In a not so far future, we will all be empowered to produce our energy in our homes, factories, offices, hotels, hospitals, shopping malls, sport centers and farms. And we will be able to store the energy so produced thanks to advanced hydrogen technologies and to exchange it in a vast interconnected network, through a system of smart grids. In other words we will all be in a new economic framework that Rifkin defines “distributed capitalism” where everybody is also a producer and not just a consumer of energy, exactly like it already is in the information world.
This new energy model, is “zero emissions” and therefore compatible with the international climate and environment policies, but it also provides the basis for what has been called the “Green New Deal”, and for an enduring economic recovery of historic proportions. This is what Jeremy Rifkin calls “a new economic long-term game plan” involving the creation of new businesses, locally bound jobs and technological innovation.
Given the intensity of work per unit of energy produced that far exceeds that of the traditional energy models based on concentrated energy sources, the Third Industrial Revolution will create millions of jobs in the advanced energy and telecommunications sectors, and contribute significantly to a offset the present global economic meltdown, of which the credit crisis is not the cause but only a marginal effect. The banks bailouts are necessary but not sufficient, because they act only on the most evident effects of the structural crisis of the second industrial revolution.

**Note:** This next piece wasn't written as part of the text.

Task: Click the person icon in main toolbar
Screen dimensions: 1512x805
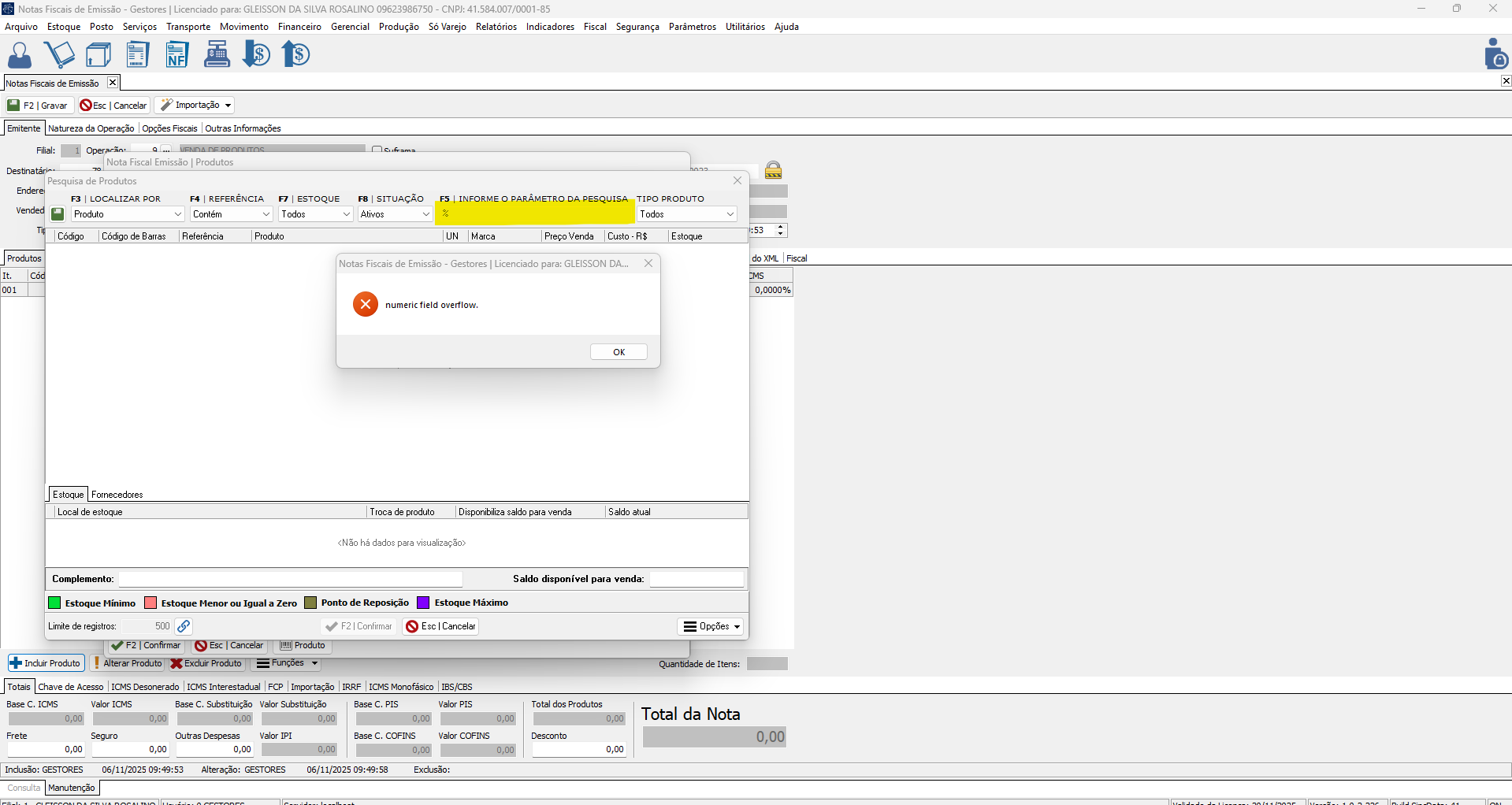Action: 20,55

To act on its causes, one must create and distribute wealth, generate steady jobs at local level, and allow citizens to be “consumers” without becoming “bad creditors”.
The Third Industrial Revolution is a historic, irreversible and unstoppable process.
But it is a process that can be accelerated or slowed down, depending on whether climate and energy policies will foster energy models based on distributed and sustainable production and technological innovation, or will aim at the preservation of the present concentrated energy sources business model continuing to ensure rich profits to a few energy monopolies and power centers.
In this regard we recall that Jeremy Rifkin often reminds us that we are at the sunset of the concentrated energy age of the second industrial revolution, and that sunsets may last a long time, so we must take this chance to begin immediately to prepare the infrastructure based on renewable energy and solar sources. Our atmosphere in fact, still in the words of Rifkin, “is running out much faster than our fossil fuels.”
It is therefore unwise to wait until we have used the last available drop of oil before we begin to prepare an alternative. It is instead in the common interest of mankind to speed up the transition to a Third Industrial Revolution energy model, restoring as soon as we possibly can, the chemical balance of our biosphere, that has allowed the evolution of the human race and preventing irreversible alteration which may affect the very survival of the human beings on planet Earth. This is why we agree with Jeremy Rifkin when he calls for a new “Biosphere Politics” to replace the present obsolete geopolitics, which, since the Peace of Westphalia, have devastated our continents, with tragic wars in which millions of people have died in the more or less stated purpose to ensure access to concentrated sources of energy.